An improvement of convective precipitation nowcasting through lightning data dynamic nudging in a cloud-resolving scale forecasting system

Abstract

A lightning data dynamic nudging (LDN) method was designed to adjust the dynamic field in convective clouds based on the physical relationship between lightning and vertical velocity. Under this framework, vertical velocity data retrieved from the Guangdong–Hongkong–Macau lightning location system were assimilated by a nudging approach using the Global/Regional Assimilation and Prediction System in mesoscale model (GRAPES-Meso). The effect of the assimilation on short-term (<6 h) precipitation forecast was evaluated by simulating the squall line event on 7 May and a continuous experiment from May to August 2018. Firstly, a series of sensitivity experiments was carried out to adjust the configuration of the assimilation system based on the squall line event. The results show that LDN expanded the spatial distribution of the positive vertical velocity (>1 m s−1) at 700 hPa by about 2%, and thus enlarged the spatial distribution of severe rainfall (>40 mm h−1).

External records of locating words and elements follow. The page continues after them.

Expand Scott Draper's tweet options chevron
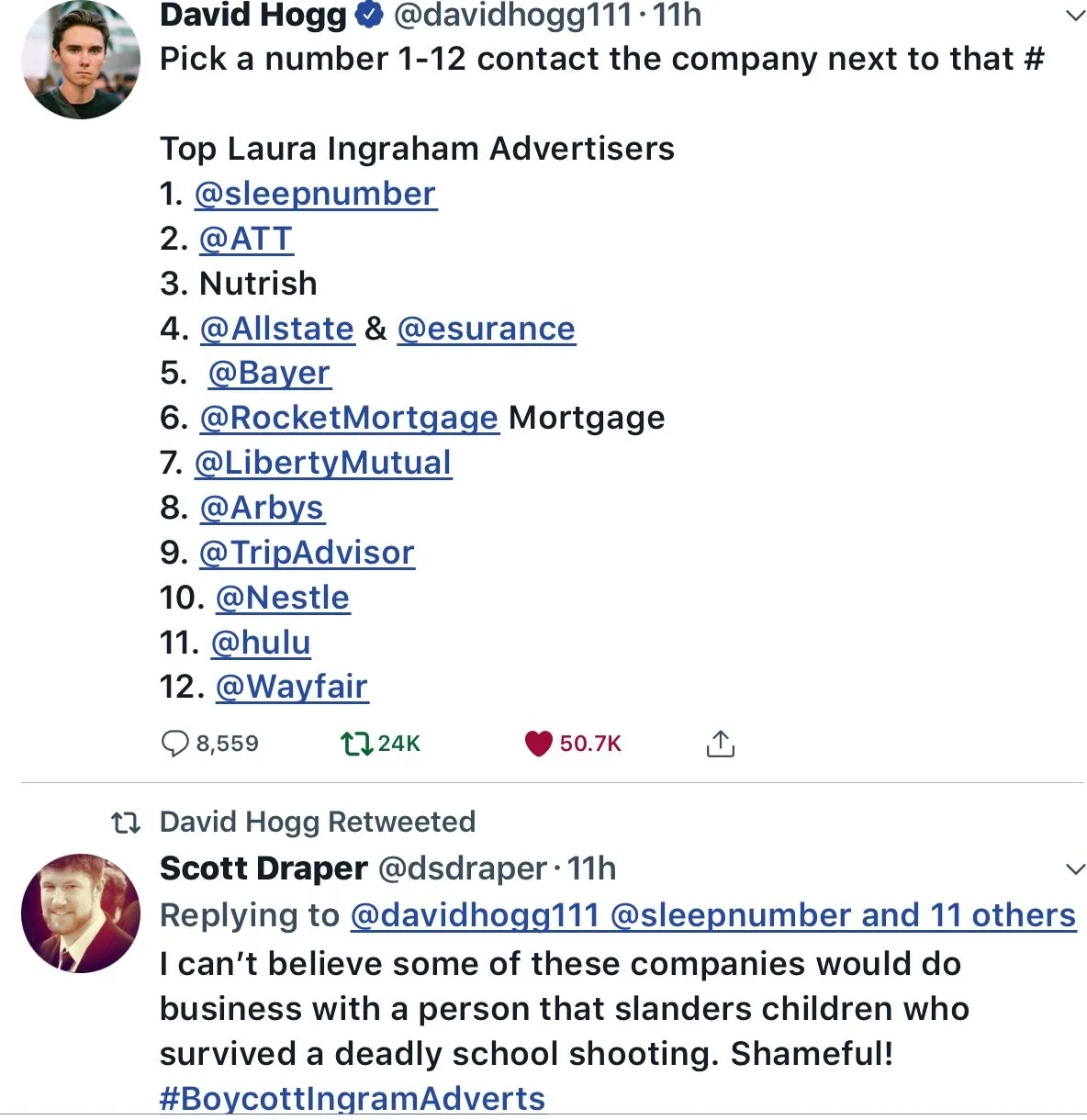The width and height of the screenshot is (1087, 1120). 1075,868
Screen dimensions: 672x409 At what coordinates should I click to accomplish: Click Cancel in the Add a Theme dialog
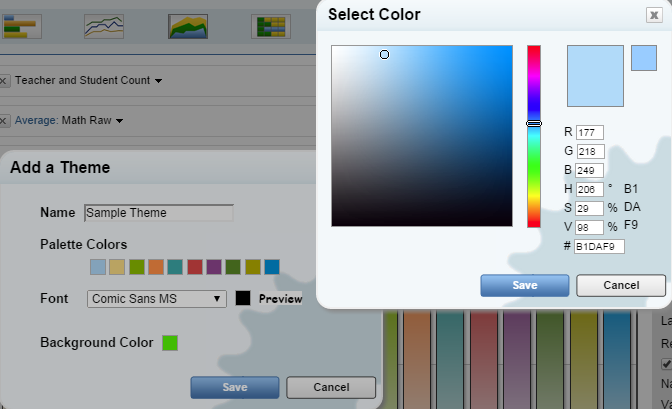(331, 387)
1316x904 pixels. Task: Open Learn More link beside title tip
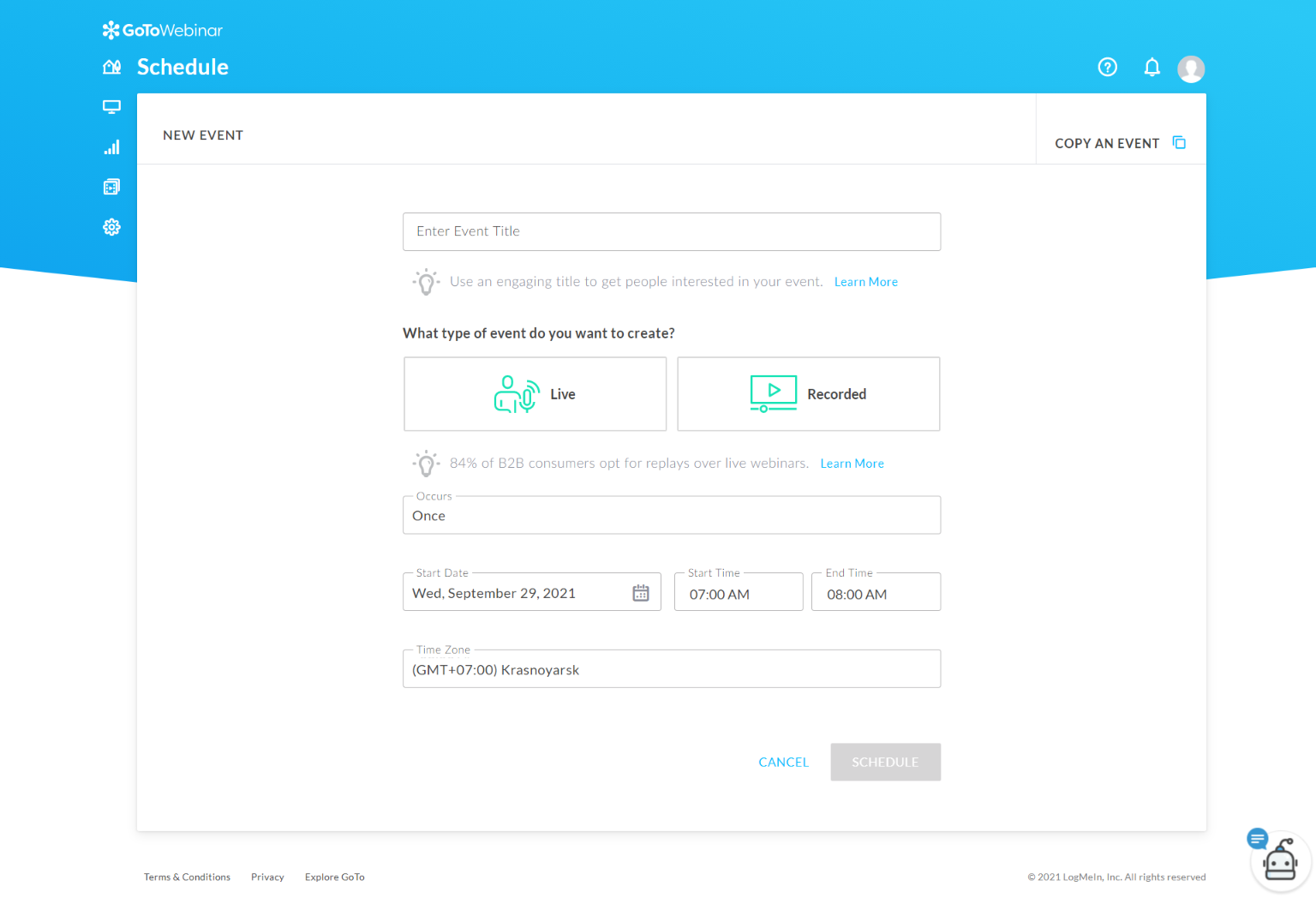pyautogui.click(x=866, y=282)
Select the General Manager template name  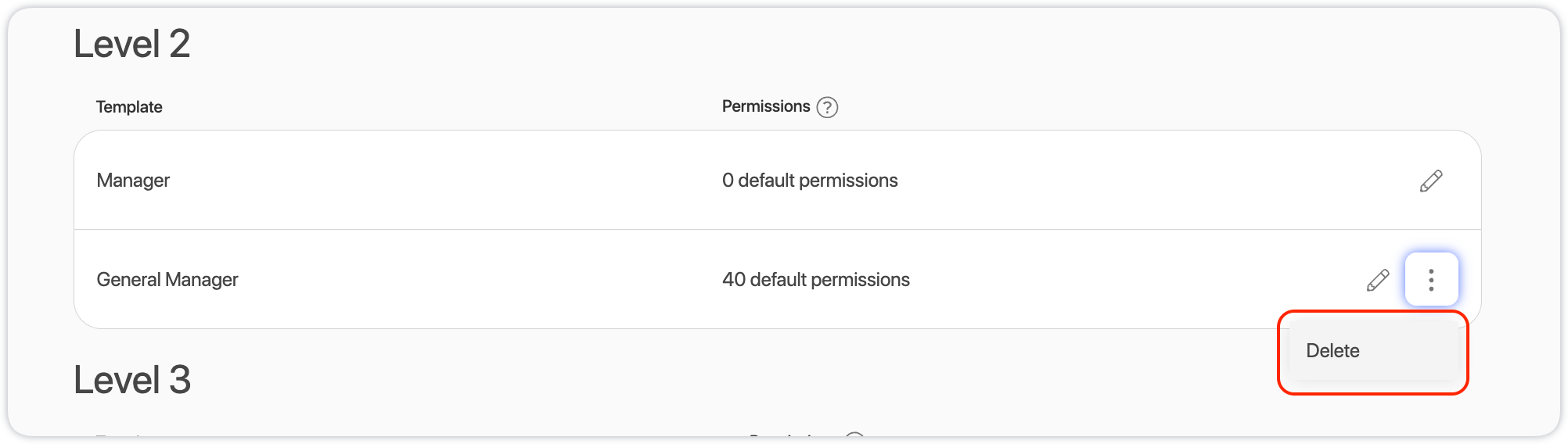coord(167,280)
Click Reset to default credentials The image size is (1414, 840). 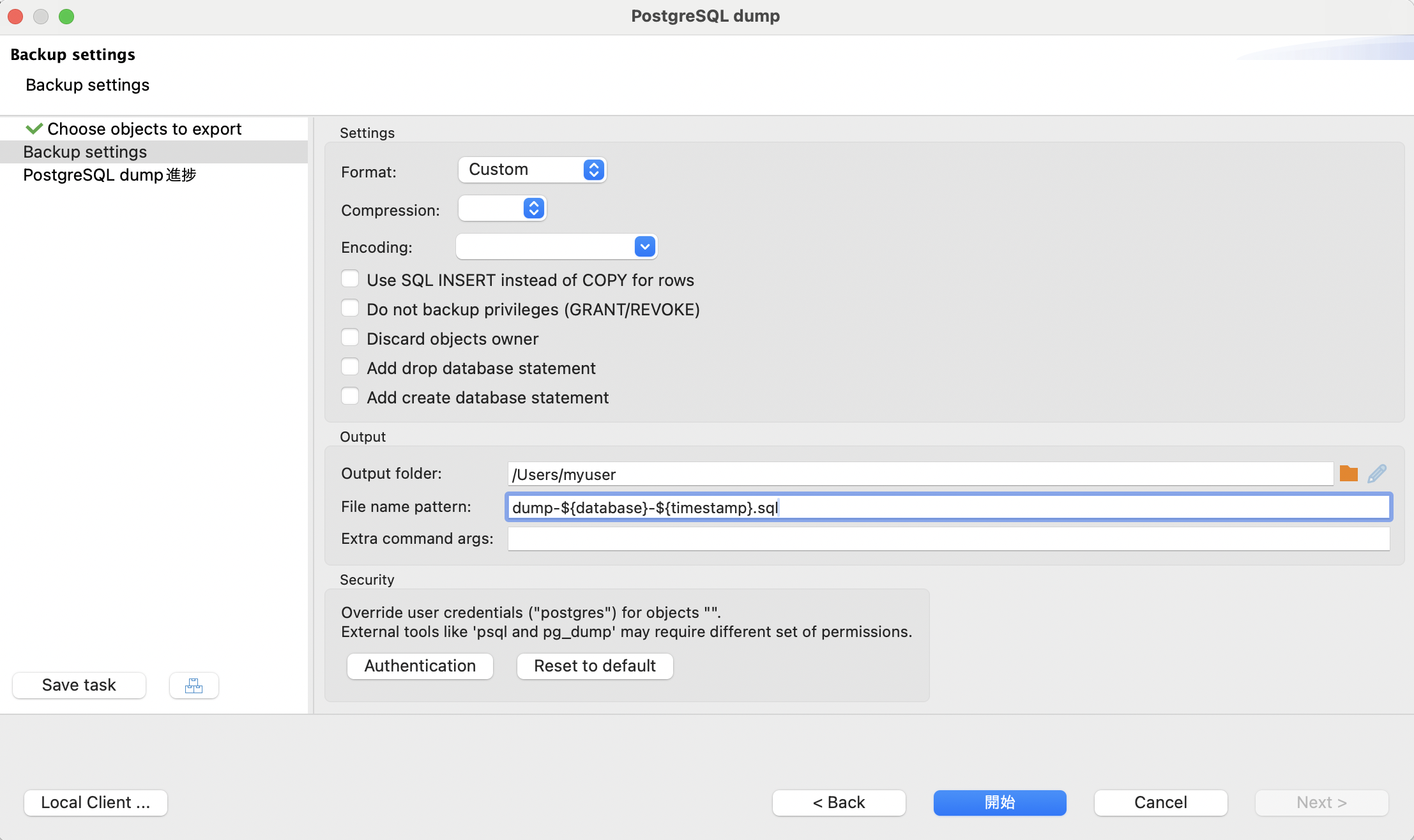pos(594,666)
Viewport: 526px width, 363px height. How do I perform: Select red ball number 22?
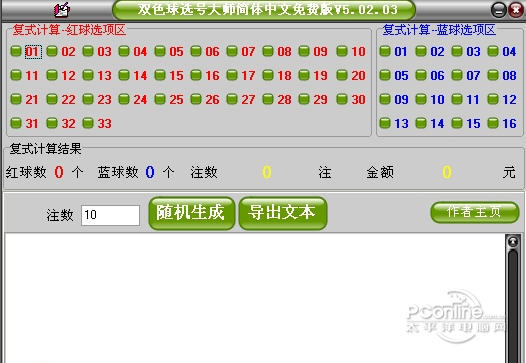coord(52,99)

It should be noted that LDN did not significantly change the intensity of the updraft (i.e., the maximum vertical velocity) of the squall line relative to the simulation without assimilation. Overall, the equitable threat score (ETS) and fractions skill score (FSS) were increased by 0.04 and 0.13, respectively, and the positive effect lasted for 2–3 h after the data were assimilated. In view of the data assimilation frequency, using two successive nudging procedures with an interval of 12 min had the best effect on the forecast of severe precipitation. For the assimilation of both lightning and radar observations, the asynchronous assimilation of lightning and radar measurements performed slightly better than the synchronous assimilation. LDN improved the accuracy of severe precipitation forecast (>40 mm h−1 and > 20 mm h−1 for the squall line case and the continuous run, respectively), whereas assimilating radar data improved weak precipitation forecast (1–20 mm h−1 in the squall line case and 1–10 mm h−1 in the continuous run).